··· Source document ···

We have already said that every normed vector space with the usual topology is locally connected (since every open ball is convex and thus connected). Also, it is clear that our example $(-\pi,-e)\cup (e,\pi)$ is locally connected but not connected and that the rationals are neither connected nor locally connected. In fact, you can have a locally connected space which is totally disconnected, take any discrete space.

But, unlike local compactness which is implied by compactness local connectedness is not implies by connectedness as the following example shows.

Example (Topologist’s Sine Curve): Define $f:(0,1]\to\mathbb{R}$ by $x\mapsto \sin(\frac{1}{x})$. So, define $\mathcal{T}=\Gamma_f\cup \{0\}\times [-1,1]$. It is clear that $\mathcal{T}$ is closed since it is equal to $\overline{\Gamma_f}$ which is the graph of a continuous function on a connected space. But it is fairly easy to see that $\mathcal{T}$ is not locally connected.

We now prove some facts about locally connected spaces.

Theorem: Let $X$ be a locally connected space. If $Y$ is an open subspace of $X$, then each component of $Y$ is open in $X$. In particular each component of $X$ is open.

Proof: Let $C$ be a component in $Y$ and let $x\in C$. Since $Y$ is a neighborhood of $x$ and $X$ is locally connected there exists some connected neighborhood $N$ of $x$ contained in $Y$. But, since $C$ is a component we must have that $N\subseteq C$. The conclusion follows. $\blacksquare$.

Theorem: Let $X$ be a topological space where all the components of every open subspace of $X$ are open, then $X$ is locally connected.

Proof: Let $x\in X$ and let $N$ be any neighborhood of it. Since $N$ is an open subspace of $X$ it’s components are also open in $X$. In particular, the component $C$ which contains $x$ is open in $X$. Thus, we have found a connected neighborhood of $x$ contained in $N$. The question is whether or not it is connected with respect to $X$. But, since the topology of $x$ as a subspace of $N$ is the same as that with respect to $X$ there is nothing to prove.

Theorem: Let $X$ be a compact locally connected space. Then, $X$ has finitely many components.

···

[The problem] Continue the notes on locally connected spaces above from their final sentence onward.

··· Given material ···

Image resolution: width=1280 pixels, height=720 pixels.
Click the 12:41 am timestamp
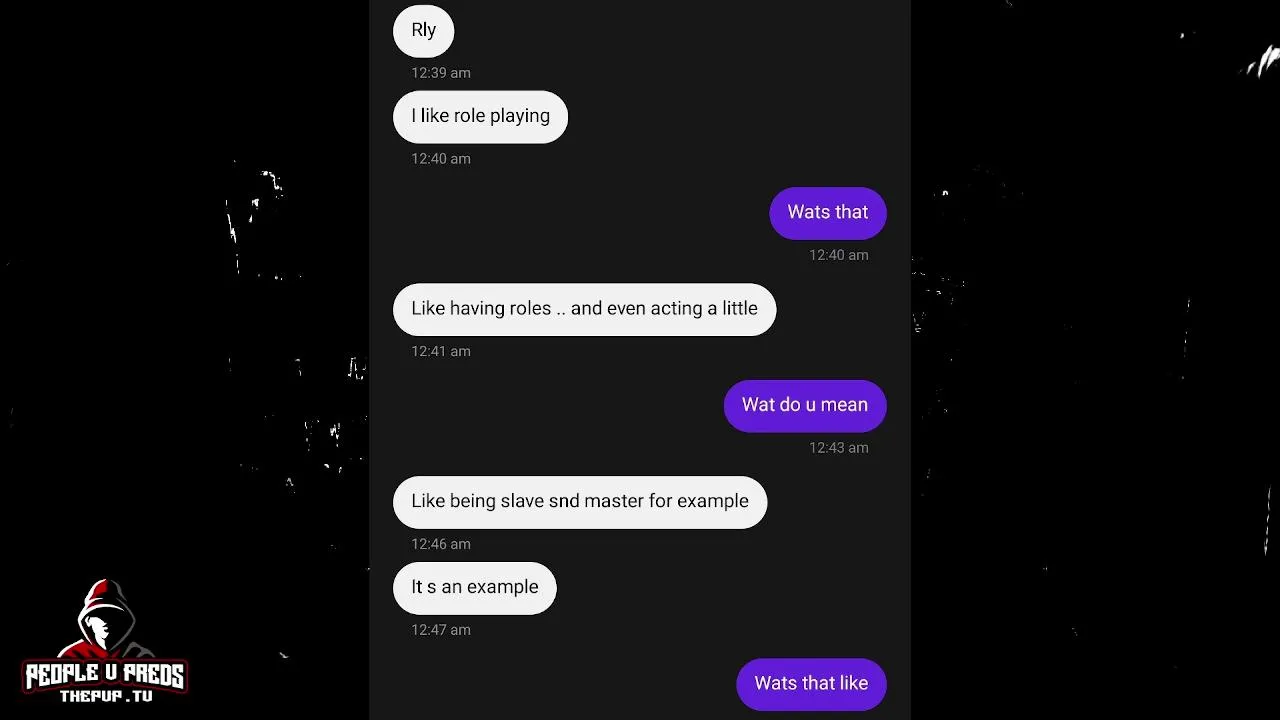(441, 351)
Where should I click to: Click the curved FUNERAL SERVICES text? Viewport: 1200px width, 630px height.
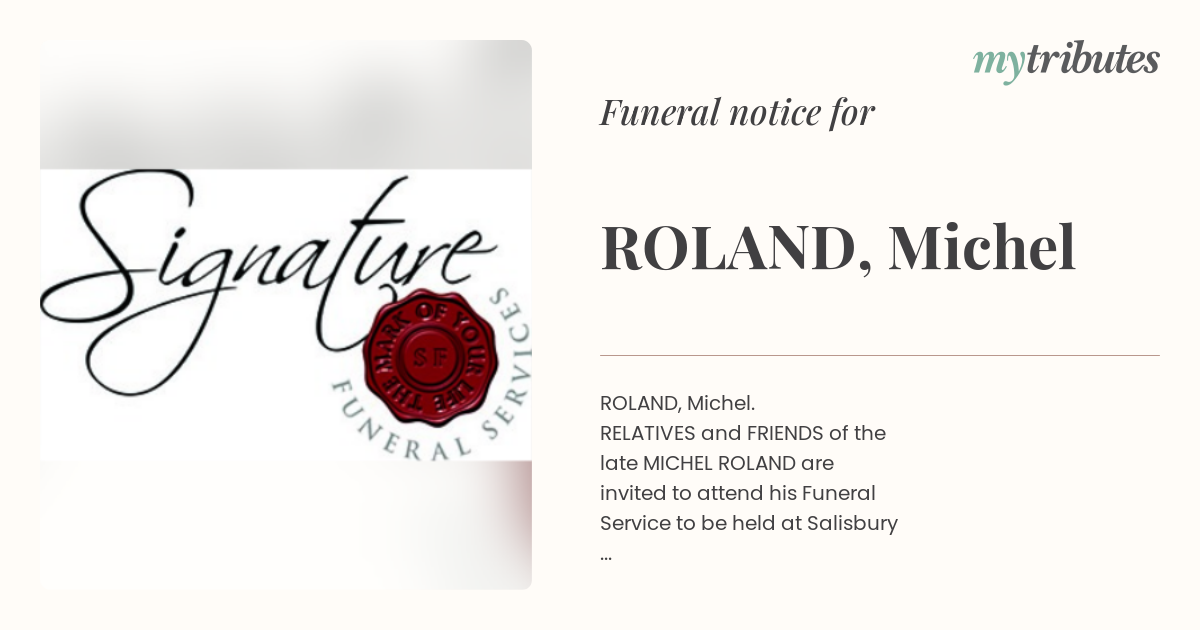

···

[Output]
Proof: Suppose not. Then we have that the class $\Omega$ of components of $X$ is infinite. Since the formation of components is a partition we see in particular that $\Omega$ covers $X$ and it admits no finite subcovering. But, $\Omega$ is in fact an open cover of $X$ by previous theorem. It follows that $\Omega$ is an open cover of $X$ which admits no finite subcover, which of course contradicts its compactness. $\blacksquare$

Theorem: Let $X$ be locally connected and $\varphi:X\to Y$ open, surjective, and continuous. Then, $Y$ is locally connected.

Proof: Let $\varphi(x)\in Y$ be arbitrary and $N$ any neighborhood of $\varphi(x)$. Since $\varphi$ is continuous we have that $\varphi^{-1}(N)$ is a neighborhood of $x$. Now, by $X$‘s local connectedness there then exists some connected neighborhood $U$ of $x$ such that $U\subseteq N$. It follows that $\varphi(U)$ is connected and open and $\varphi(x)\in \varphi(U)\subseteq N$. The conclusion follows. $\blacksquare$.

Corollary: Let $\left\{X_j\right\}_{j\in\mathcal{J}}$ be an arbitrary collection of topological spaces and $\displaystyle X=\prod_{j\in\mathcal{J}}X_j$ locally connected. Then, $X_j$ is locally connected for every $j\in\mathcal{J}$.

We know answer the question of whether or not local connectedness is invariant under products.

Theorem: Let $X_1,\cdots,X_n$ be a finite collection of locally connected spaces. Then, $X=X_1\times\cdots\times X_n$ is locally connected.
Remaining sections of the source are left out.